Will Deposit Return Schemes in the UK be delayed further in 2024?

Over the past couple of years there have been numerous issues and delays with the implementation of deposit return schemes (DRS) across the UK. Scotland was set to introduce its DRS in August 2023, but due to the UK government's refusal to agree to a full exclusion from the Internal Market Act (it would not allow glass to be included in the Scottish DRS), the Scottish government announced that its DRS would be delayed until at least October 2025; the same time as  all the other DRS across the UK are due to be implemented.

However, as previously reported, there was recent speculation that the implementation of England, Wales and Northern Ireland DRS would be delayed until 2026; since then, there have not been any further developments. With both Scotland and Wales wanting to include glass within scope of their schemes, we anticipate that in 2024 discussions will continue between the governments to come to an agreement on whether the schemes will differ in scope with some including glass, and others not.

In the EU, DRS are being set up across the union as a result of a combination of the extended producer responsibility obligations under the Packaging and Packaging Waste Directive, the SUPD and other local and national laws. Businesses located within EU Member States must be alert to where DRS are being set up, or are already established, and ensure they are aware of their obligations under these schemes to remain compliant.

Sustainable batteries

The EU Sustainable Batteries Regulation 2023/1542 will start to apply from 18 February 2024 except for certain provisions relating to:

  • treatment and recycling, which will continue to apply until 31 December 2025;
  • labelling, which will continue to apply until 18 August 2026; and
  • the removal of waste batteries and accumulators, which will continue to apply until 18 February 2027.

The new EU regulation introduces a range of new rules for all operators in the supply chain covering every type of battery placed on the EU market, from portable batteries to industrial batteries. New requirements include:

  • Implementing battery due diligence policies. These obligations do not apply to those businesses which do not exceed €40 million in the previous financial year.
  • To promote the EU's vision of a circular economy and high quality recycling, the regulation ensures the removability and replaceability of portable batteries and LMT batteries (batteries for light means of transport).
  • From 18 February 2027, batteries must be marked with a QR code.
  • Introduction of battery passports for LMT batteries, electric vehicle batteries and selected industrial batteries to increase traceability of batteries lifecycle.

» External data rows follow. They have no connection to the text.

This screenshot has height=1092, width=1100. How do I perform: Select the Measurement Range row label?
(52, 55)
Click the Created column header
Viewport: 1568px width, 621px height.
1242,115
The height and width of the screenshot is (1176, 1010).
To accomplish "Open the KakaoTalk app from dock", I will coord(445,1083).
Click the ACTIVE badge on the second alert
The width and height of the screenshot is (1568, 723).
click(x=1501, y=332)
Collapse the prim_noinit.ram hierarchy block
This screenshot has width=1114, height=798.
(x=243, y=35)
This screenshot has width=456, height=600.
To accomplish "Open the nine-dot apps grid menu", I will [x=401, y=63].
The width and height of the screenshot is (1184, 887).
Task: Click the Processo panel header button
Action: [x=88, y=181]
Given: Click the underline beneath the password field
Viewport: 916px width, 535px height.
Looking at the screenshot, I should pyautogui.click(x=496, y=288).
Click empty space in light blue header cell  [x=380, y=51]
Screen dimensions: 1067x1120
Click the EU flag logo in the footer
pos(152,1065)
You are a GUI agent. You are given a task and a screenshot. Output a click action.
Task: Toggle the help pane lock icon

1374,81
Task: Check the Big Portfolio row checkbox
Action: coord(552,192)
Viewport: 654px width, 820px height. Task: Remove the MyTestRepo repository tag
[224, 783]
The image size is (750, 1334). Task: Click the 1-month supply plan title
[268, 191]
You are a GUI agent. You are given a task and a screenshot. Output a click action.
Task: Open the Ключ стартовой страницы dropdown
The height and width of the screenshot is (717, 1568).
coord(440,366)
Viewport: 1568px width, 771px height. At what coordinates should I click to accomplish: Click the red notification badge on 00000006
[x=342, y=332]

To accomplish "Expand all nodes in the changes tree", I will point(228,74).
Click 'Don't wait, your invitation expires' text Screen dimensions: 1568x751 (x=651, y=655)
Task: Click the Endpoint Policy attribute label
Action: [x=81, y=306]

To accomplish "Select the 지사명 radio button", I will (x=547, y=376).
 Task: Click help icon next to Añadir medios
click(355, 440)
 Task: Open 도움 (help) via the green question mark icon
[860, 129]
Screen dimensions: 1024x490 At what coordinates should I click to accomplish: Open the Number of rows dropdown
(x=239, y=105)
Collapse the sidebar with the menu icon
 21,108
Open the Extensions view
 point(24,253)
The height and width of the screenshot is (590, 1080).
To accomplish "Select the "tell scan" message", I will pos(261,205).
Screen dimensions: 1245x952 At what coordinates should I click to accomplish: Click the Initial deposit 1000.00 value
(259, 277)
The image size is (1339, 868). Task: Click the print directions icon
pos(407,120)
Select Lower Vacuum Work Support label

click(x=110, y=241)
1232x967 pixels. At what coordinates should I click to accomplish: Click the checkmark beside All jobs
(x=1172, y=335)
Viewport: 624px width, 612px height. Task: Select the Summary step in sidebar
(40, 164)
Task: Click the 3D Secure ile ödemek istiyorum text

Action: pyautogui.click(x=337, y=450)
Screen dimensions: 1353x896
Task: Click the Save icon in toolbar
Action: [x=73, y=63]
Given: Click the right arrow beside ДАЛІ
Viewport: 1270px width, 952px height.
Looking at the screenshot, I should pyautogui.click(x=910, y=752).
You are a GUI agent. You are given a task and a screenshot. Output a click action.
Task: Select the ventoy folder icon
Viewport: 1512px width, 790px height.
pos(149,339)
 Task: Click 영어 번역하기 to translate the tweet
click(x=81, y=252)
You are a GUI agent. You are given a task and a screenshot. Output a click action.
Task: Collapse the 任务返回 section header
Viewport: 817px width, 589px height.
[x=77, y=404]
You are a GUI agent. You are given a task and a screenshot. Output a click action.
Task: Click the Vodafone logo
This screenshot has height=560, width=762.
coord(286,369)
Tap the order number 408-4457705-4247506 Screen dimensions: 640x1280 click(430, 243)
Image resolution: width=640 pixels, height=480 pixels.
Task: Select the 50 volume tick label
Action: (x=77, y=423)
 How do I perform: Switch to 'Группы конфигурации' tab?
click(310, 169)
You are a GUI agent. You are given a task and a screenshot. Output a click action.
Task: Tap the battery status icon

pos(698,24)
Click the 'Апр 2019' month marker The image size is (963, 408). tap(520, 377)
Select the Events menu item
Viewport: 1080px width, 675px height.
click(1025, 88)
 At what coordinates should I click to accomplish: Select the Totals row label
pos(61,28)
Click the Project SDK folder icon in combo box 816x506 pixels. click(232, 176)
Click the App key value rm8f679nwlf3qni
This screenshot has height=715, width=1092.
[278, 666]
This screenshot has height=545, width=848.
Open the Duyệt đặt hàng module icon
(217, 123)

With the new EU batteries regulation starting to apply in 2024, those businesses affected need to understand what the new rules require of them and the actions they need to take to ensure compliance. It will also be important to have a due diligence system in place that can track not just what is in batteries, but all products used in the supply chain, as more due diligence requirements are being introduced across numerous pieces of EU legislation.

In the UK, the government has now published the UK batteries strategy. Within this it outlines that the Department for Environment, Food and Rural Affairs (Defra) will be publishing a consultation and call for evidence "as early as possible in 2024" which will focus on increasing collection rates for batteries and encouraging best practice in end-of-life management of all battery types. It further adds that Defra will work with the "whole supply chain to consider regulation for the entire eco-system."

The report outlines that responses to the call for evidence suggested establishing battery passports, which would mirror that of the new EU battery regulation, in order to provide better traceability of batteries. However the government has not explicitly said it will introduce battery passports; rather, it  has just stated the following: "Technology will have a key role in facilitating green trade. For example, digital trade will be important, as data on a battery pack’s historical performance and cycles will remove barriers to their efficient repair, reuse, and repurposing by re-manufacturing businesses, reducing environmental damage. In the EU, a Battery Passport will become a mandatory requirement by 2026 to support sustainable battery life cycles, with other regions likely to follow. 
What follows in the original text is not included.